Saved data entries:
--*--

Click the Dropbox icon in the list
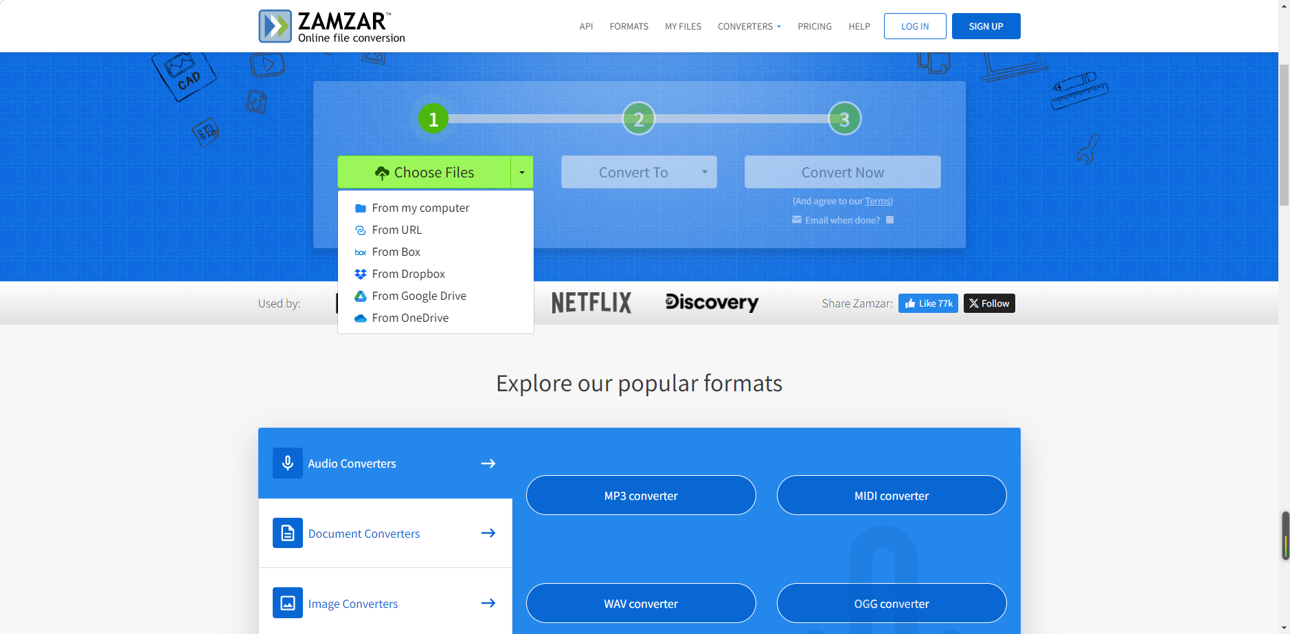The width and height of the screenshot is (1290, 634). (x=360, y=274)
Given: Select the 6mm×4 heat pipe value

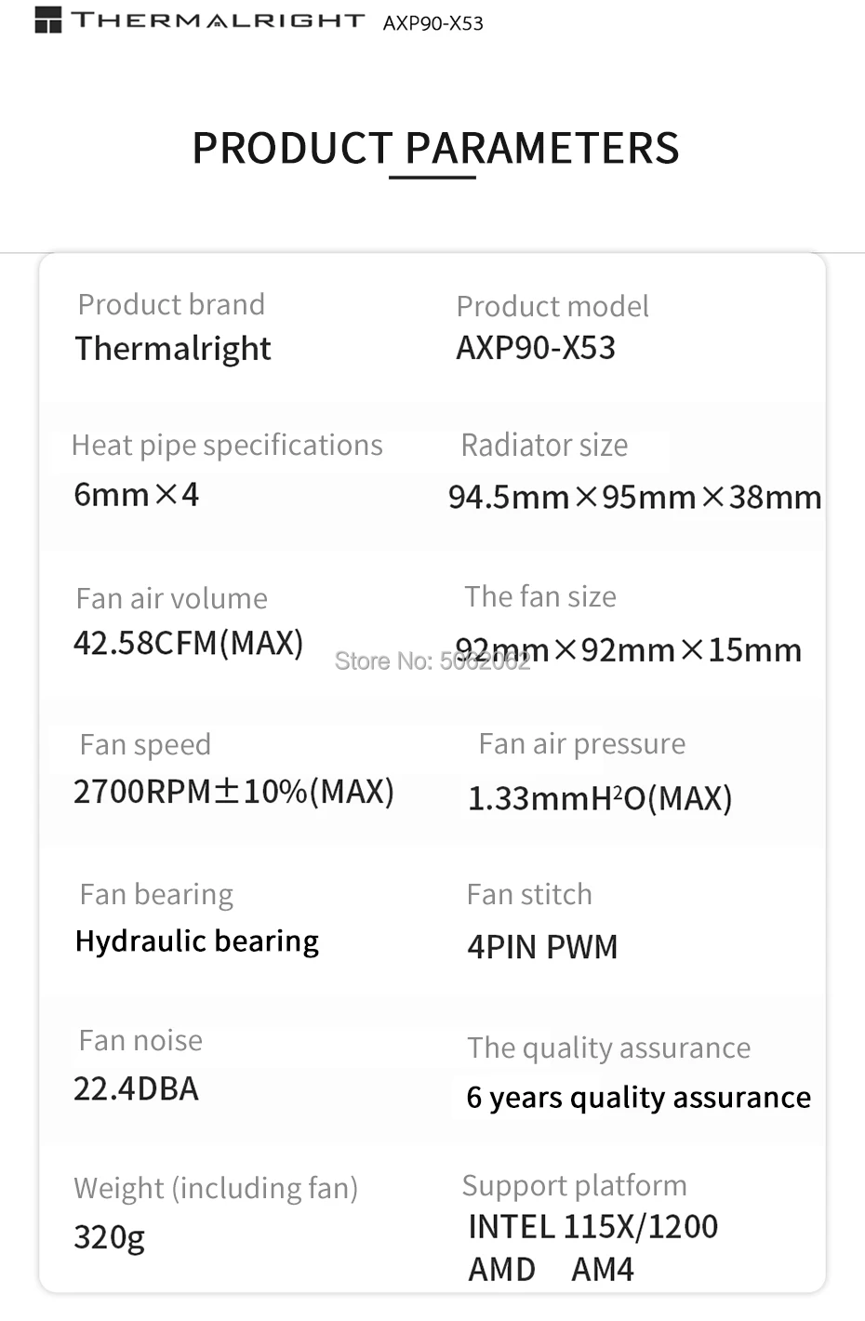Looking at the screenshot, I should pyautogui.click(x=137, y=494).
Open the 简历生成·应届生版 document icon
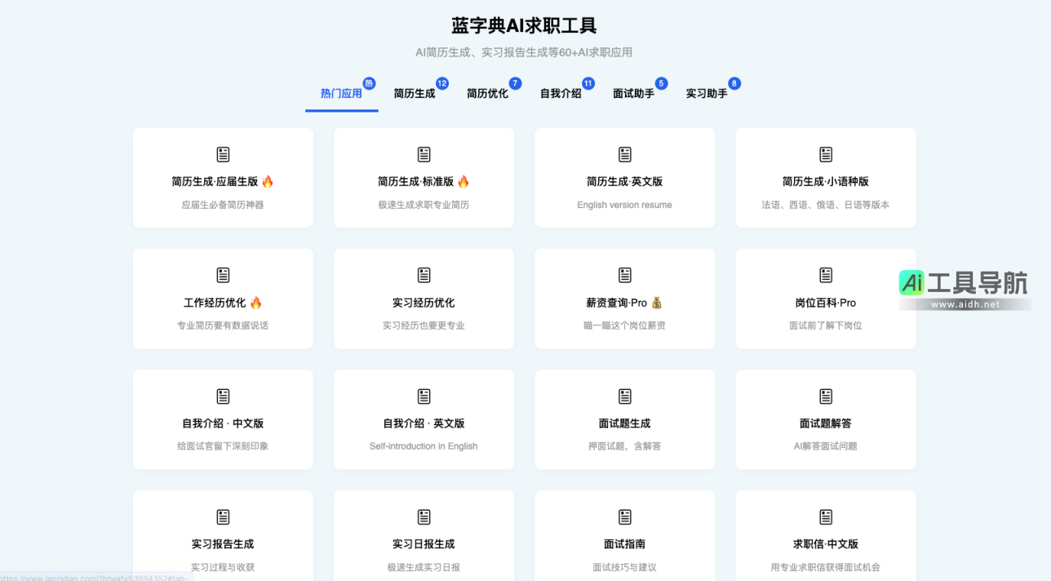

--*--

Problem to work on
Restate each entry word for word, leaving out any pictures.

Exercise response
Click the Dropbox icon in the list
The width and height of the screenshot is (1290, 634). (x=360, y=274)
Given: Select the 6mm×4 heat pipe value

Looking at the screenshot, I should pyautogui.click(x=137, y=494).
Open the 简历生成·应届生版 document icon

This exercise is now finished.